**Quoted passage**
━━━━━━

A New Orleans Gulf human rights defender has expressed outrage about the Times Picayune's February 20 article and statements made by Environmental Protection Agency (EPA) assistant director Paul Anastas, boasting about Corexit dispersant used throughout the ongoing Gulf Operation as he left the position Friday. President Obama's appointed EPA administrator, Lisa Jackson says Anastas has held the most important job in the agency after that of hers.
"The article is about Paul Anastas, now leaving the EPA, and apparently the man that made the decision to allow BP to apply millions of gallons of Corexit on the oil spewing from the destroyed Macondo well. The dots aren’t connected," said a New Orleans-based Gulf human rights defender, Elizabeth Cook in an email to this writer Wednesday afternoon.
"As he prepared to depart Washington to return to Yale University, where he directs the Center for Green Chemistry and Green Engineering -- his last day on the job was Friday -- Anastas was upbeat about EPA's mission and accomplishments," reported the Picayune.

━━━━━━

**Listed entries**
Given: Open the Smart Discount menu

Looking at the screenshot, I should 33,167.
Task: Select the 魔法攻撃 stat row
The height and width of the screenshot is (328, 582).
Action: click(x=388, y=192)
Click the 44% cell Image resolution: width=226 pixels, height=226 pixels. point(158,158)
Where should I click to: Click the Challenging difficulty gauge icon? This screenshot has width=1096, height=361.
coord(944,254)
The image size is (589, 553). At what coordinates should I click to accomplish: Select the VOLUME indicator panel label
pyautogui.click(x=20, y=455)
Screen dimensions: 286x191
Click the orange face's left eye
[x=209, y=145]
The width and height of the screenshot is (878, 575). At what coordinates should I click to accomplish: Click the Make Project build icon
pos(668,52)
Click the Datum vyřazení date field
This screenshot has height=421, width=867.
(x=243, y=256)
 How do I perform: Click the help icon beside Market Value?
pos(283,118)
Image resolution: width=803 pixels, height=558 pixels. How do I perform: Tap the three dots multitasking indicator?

━━━━━━

**Task to carry out**
Can you carry on the report about Paul Anastas and the Corexit dispersant from where it stops? You won't need the items for this.

**Solved exercise**
Gulf Operation Mission Accomplished
Anastas, the "Father of Green Chemistry," is the man who, as EPA's science adviser and assistant administrator for research and development, decided to apply millions of gallons of the lethal dispersant Corexit on oil spewing from the destroyed Macondo well volcano.
The dots aren’t connected in the article, according to Cook, because no mention was made of: thousands of people already ill from the dispersed oil (up to eleven times more lethal than crude alone); fishermen who worked for and were made ill by BP (some seriously ill from chemical poisoning); unlucky residents living close enough to the water to suffer chronic exposure to dispersed oil who once lived in Sportsman’s Paradise; Dr. Mike Robichaux and other professionals who’ve devoted their time and energy to documenting illnesses (and deaths) and creating a detox program for those “all but ignored by their state and federal government," as Dupré discussed with radio talk show host Vinny Eastwood today. (See Youtube video on page left, "The Gulf Of Mexico Corexit Cover-up! Deborah Dupre and Vinny Eastwood coming soon!")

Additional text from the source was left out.